Objective: Rewrite the part that opens with the line containing "Task: Click the colony report graph icon" and closes with the line containing "point(1136,162)", swapping "toggle" for "switch" and leaving everything else as it is.

== Supplied information

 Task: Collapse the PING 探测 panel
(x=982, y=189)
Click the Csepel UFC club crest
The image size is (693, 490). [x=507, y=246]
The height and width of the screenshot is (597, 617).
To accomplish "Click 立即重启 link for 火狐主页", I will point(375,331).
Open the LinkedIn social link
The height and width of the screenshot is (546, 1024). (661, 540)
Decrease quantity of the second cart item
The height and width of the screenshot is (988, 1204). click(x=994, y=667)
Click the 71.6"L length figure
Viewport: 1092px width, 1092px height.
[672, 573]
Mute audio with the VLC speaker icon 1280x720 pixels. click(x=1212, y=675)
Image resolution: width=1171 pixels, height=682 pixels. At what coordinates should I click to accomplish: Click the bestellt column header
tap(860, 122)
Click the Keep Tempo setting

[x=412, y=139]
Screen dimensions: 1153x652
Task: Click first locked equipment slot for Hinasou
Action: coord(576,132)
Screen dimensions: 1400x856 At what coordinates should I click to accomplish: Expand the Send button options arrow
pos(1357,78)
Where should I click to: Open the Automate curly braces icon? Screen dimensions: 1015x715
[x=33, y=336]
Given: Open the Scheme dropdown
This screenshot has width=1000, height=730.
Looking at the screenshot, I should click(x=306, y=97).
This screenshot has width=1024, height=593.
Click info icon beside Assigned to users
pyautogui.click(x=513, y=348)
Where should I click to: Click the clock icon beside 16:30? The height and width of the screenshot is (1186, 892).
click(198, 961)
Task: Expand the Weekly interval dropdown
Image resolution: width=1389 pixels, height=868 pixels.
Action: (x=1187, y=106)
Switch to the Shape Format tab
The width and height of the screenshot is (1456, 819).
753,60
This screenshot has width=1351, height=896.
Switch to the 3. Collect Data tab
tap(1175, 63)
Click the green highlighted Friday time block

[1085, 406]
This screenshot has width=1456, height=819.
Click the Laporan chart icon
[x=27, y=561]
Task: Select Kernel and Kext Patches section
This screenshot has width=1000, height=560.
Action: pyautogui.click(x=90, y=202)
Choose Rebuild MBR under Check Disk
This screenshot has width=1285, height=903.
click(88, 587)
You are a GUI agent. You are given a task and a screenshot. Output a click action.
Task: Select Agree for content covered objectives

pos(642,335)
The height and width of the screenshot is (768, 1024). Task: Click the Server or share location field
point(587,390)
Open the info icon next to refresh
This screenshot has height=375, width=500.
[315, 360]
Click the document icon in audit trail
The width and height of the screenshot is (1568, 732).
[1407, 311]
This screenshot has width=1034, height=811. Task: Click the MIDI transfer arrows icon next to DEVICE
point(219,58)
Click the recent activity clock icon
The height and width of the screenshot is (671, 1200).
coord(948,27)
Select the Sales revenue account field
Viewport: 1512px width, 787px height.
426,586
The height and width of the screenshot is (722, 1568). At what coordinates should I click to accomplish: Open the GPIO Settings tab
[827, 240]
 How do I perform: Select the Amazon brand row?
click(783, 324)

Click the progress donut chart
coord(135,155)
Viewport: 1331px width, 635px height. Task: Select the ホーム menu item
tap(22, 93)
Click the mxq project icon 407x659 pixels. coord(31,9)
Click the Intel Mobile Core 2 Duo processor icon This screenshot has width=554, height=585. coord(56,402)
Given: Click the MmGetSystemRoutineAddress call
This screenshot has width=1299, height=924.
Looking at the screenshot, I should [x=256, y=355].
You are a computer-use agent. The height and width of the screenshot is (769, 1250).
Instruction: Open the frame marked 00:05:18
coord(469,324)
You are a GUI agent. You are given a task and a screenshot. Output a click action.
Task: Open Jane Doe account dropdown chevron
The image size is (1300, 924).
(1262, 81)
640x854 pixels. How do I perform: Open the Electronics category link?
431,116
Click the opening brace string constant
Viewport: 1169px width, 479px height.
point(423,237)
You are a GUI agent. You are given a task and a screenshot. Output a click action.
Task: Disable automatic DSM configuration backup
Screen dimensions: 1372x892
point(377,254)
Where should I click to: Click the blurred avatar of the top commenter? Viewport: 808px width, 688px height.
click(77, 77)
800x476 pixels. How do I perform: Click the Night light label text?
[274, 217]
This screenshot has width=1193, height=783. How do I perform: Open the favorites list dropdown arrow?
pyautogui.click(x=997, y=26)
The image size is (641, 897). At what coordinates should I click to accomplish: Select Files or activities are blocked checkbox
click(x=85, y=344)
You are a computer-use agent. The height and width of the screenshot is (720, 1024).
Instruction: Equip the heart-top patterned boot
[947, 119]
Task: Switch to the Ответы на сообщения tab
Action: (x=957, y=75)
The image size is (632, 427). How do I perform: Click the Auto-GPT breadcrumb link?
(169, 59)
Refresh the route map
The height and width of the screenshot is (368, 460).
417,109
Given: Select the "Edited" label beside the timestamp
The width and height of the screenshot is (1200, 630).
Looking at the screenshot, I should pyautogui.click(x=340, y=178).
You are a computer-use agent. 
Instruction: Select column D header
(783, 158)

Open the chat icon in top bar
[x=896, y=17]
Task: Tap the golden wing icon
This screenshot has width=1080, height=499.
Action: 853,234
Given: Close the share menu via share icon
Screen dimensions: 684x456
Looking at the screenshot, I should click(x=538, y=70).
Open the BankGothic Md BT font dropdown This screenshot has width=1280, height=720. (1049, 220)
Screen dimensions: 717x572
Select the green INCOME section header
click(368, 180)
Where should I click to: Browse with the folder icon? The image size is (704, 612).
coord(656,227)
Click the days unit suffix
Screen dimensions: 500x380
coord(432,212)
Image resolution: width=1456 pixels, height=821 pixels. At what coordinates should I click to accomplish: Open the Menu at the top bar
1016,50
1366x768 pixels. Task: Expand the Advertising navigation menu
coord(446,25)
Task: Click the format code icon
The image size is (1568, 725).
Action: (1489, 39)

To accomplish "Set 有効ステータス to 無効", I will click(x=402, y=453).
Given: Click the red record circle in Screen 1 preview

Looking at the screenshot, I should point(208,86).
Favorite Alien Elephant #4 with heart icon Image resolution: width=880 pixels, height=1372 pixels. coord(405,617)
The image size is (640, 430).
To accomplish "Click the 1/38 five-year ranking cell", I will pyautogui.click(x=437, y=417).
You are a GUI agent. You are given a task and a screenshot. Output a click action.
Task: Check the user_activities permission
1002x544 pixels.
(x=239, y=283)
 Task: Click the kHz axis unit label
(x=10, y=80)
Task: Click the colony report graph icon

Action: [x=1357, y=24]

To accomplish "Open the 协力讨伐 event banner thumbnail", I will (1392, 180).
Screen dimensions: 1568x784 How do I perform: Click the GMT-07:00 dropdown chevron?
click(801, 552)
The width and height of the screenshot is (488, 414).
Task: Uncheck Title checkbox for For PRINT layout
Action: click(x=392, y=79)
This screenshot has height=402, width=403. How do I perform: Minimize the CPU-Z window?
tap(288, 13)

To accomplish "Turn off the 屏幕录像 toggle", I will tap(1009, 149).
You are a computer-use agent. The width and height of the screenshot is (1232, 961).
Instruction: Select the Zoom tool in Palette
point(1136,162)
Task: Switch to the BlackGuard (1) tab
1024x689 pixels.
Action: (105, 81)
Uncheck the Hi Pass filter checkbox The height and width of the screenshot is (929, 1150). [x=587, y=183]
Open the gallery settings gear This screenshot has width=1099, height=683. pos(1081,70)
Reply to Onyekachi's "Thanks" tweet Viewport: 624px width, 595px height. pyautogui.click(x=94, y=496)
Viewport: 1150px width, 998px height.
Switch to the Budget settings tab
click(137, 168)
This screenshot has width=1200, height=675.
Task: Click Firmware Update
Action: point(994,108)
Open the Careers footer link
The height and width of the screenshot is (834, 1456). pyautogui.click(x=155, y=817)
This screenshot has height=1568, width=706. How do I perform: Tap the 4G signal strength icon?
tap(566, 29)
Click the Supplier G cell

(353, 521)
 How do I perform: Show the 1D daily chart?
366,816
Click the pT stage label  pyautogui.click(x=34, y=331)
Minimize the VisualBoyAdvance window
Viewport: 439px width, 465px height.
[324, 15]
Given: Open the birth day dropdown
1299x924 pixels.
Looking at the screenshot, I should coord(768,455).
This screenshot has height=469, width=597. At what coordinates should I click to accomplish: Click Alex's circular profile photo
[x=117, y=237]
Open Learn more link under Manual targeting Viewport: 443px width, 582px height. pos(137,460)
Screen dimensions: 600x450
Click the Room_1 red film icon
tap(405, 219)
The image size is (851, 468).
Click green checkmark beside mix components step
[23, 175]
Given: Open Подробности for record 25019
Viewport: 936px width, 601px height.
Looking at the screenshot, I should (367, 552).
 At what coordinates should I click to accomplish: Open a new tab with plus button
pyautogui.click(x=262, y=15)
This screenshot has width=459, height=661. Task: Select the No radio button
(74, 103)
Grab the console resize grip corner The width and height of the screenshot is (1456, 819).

====

Solved exercise:
Task: Click the colony report graph icon

Action: [x=1357, y=24]

To accomplish "Open the 协力讨伐 event banner thumbnail", I will (1392, 180).
Screen dimensions: 1568x784 How do I perform: Click the GMT-07:00 dropdown chevron?
click(801, 552)
The width and height of the screenshot is (488, 414).
Task: Uncheck Title checkbox for For PRINT layout
Action: click(x=392, y=79)
This screenshot has height=402, width=403. How do I perform: Minimize the CPU-Z window?
tap(288, 13)

To accomplish "Turn off the 屏幕录像 switch", I will tap(1009, 149).
You are a computer-use agent. The width and height of the screenshot is (1232, 961).
Instruction: Select the Zoom tool in Palette
point(1136,162)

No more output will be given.